• Your instructions: Copy out every line below that contains the string "width". Case counts.

# Start of Provided entries

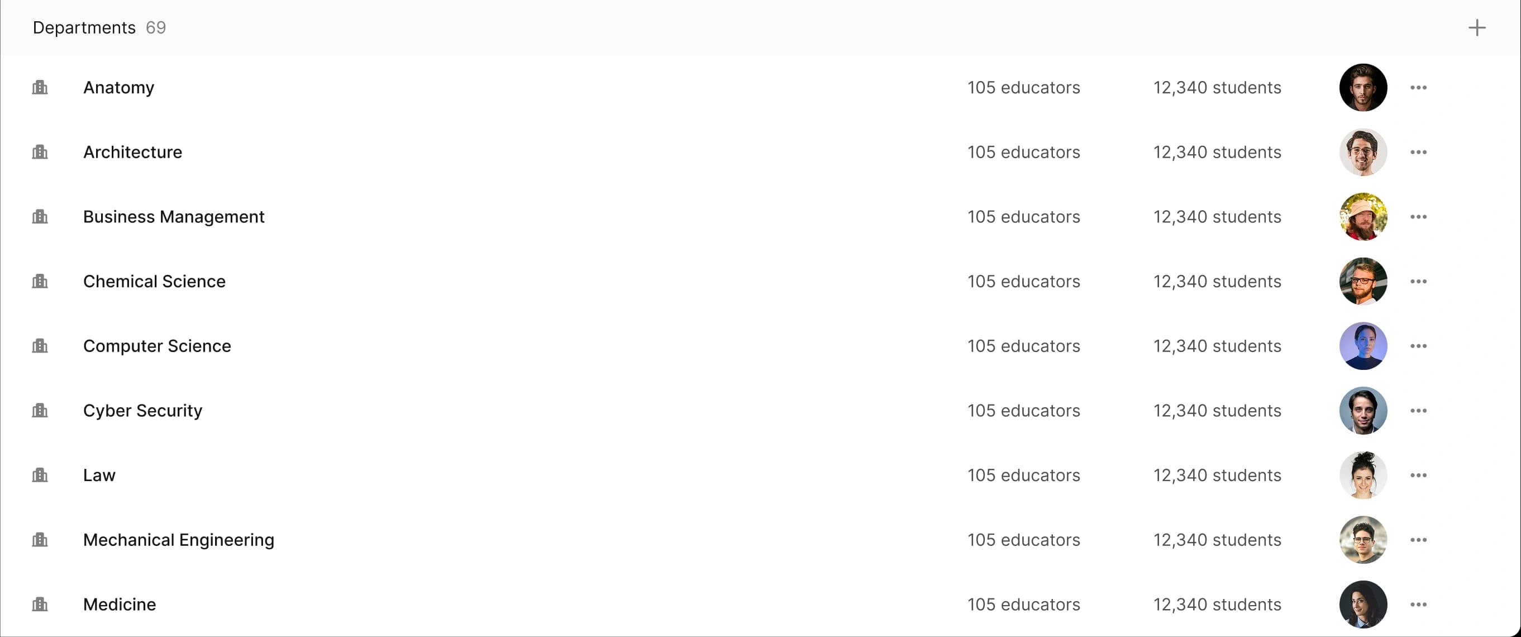Open the Business Management department
Viewport: 1521px width, 637px height.
(x=174, y=217)
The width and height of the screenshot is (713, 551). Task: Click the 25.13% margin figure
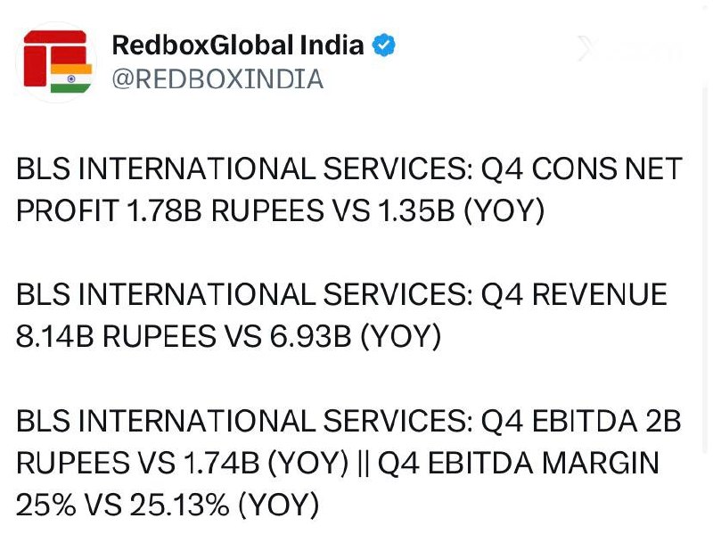pyautogui.click(x=179, y=505)
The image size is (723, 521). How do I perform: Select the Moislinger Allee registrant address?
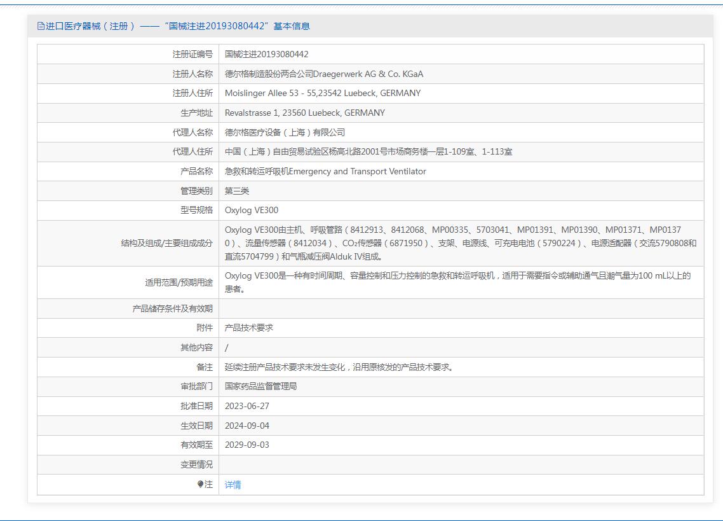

# End of Provided entries

• Worked solution:
Viewport: 1521px width, 637px height.
The width and height of the screenshot is (713, 551). Task: Click the 25.13% margin figure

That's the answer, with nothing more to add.